*TASK TO CARRY OUT*. Skip all lines in the entries below that come before the one containing "Click the available fields scroll up arrow". Repeat that line and the rest exactly.
○ ○ ○ ○
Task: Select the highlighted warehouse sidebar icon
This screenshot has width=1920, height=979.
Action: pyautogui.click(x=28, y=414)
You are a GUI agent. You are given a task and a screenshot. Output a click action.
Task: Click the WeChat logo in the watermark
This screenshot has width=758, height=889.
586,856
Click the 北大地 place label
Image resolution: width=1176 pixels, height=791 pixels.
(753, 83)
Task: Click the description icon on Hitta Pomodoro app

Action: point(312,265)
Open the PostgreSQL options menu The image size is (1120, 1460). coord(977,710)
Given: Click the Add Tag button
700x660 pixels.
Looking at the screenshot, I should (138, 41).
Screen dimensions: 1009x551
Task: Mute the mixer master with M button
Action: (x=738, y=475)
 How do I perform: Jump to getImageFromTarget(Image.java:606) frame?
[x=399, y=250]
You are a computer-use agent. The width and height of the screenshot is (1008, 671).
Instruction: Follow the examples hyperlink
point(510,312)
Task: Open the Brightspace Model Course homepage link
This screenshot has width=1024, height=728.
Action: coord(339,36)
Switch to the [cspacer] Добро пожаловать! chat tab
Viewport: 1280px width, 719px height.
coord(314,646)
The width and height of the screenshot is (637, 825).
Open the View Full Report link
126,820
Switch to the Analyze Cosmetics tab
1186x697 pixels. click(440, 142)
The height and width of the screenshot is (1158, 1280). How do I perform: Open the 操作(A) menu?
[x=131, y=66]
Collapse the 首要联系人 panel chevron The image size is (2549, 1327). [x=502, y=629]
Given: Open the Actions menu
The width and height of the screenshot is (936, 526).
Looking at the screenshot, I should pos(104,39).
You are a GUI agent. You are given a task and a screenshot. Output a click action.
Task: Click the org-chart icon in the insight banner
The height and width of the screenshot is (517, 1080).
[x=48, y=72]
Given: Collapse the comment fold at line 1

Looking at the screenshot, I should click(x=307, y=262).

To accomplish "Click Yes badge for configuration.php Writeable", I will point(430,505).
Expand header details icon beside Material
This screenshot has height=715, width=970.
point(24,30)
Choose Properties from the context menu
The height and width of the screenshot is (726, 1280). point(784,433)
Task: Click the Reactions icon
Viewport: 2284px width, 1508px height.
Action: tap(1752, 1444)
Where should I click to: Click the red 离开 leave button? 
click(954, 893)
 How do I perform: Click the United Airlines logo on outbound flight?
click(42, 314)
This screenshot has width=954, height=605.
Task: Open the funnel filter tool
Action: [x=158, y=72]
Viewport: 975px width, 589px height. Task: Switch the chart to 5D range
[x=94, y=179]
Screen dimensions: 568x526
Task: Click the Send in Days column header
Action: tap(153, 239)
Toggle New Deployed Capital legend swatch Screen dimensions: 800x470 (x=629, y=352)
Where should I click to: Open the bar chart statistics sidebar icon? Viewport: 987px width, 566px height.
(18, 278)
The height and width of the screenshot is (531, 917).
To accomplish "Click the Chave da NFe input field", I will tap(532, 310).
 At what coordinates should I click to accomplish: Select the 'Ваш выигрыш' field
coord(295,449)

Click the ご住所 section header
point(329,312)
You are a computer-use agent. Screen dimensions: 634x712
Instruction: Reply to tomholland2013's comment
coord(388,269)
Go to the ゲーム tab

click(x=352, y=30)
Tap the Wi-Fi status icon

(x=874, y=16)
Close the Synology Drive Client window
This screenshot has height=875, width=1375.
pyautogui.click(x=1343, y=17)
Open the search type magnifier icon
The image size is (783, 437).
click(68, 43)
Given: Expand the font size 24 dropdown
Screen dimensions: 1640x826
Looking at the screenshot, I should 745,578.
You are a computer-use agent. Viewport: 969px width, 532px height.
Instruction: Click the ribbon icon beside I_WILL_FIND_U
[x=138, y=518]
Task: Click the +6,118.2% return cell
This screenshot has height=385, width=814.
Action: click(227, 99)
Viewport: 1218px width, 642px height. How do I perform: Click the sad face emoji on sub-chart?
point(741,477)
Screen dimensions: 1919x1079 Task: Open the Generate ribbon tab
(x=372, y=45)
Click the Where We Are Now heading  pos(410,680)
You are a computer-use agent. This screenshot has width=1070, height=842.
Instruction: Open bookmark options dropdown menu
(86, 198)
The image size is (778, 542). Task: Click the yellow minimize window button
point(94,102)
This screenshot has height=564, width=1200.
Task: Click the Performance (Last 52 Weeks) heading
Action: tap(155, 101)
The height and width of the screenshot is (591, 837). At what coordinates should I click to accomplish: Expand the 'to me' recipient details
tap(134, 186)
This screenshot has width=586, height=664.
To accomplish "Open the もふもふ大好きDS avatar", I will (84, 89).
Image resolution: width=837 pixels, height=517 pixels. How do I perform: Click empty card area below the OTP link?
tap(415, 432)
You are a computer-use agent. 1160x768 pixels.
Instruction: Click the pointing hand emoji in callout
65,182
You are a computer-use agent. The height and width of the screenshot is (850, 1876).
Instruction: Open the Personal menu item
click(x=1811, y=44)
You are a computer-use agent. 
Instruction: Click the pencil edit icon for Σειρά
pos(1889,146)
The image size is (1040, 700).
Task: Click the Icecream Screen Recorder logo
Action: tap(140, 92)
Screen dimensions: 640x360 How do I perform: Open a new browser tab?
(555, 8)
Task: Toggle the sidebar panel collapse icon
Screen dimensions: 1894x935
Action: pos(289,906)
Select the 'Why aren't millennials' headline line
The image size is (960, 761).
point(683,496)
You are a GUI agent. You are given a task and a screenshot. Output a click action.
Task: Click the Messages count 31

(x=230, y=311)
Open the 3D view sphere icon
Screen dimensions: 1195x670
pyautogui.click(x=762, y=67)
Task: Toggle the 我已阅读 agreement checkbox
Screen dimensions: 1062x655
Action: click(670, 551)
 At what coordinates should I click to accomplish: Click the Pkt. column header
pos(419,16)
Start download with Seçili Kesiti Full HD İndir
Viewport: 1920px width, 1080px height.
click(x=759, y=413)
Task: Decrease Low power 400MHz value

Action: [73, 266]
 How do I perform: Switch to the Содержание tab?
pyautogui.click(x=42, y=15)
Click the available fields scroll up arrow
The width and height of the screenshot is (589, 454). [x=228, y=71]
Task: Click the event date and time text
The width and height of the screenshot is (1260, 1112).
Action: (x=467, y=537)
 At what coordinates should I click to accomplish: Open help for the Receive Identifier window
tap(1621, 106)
○ ○ ○ ○
*EXERCISE ANSWER*.
Click the available fields scroll up arrow
The width and height of the screenshot is (589, 454). [x=228, y=71]
Task: Click the event date and time text
The width and height of the screenshot is (1260, 1112).
Action: (x=467, y=537)
 At what coordinates should I click to accomplish: Open help for the Receive Identifier window
tap(1621, 106)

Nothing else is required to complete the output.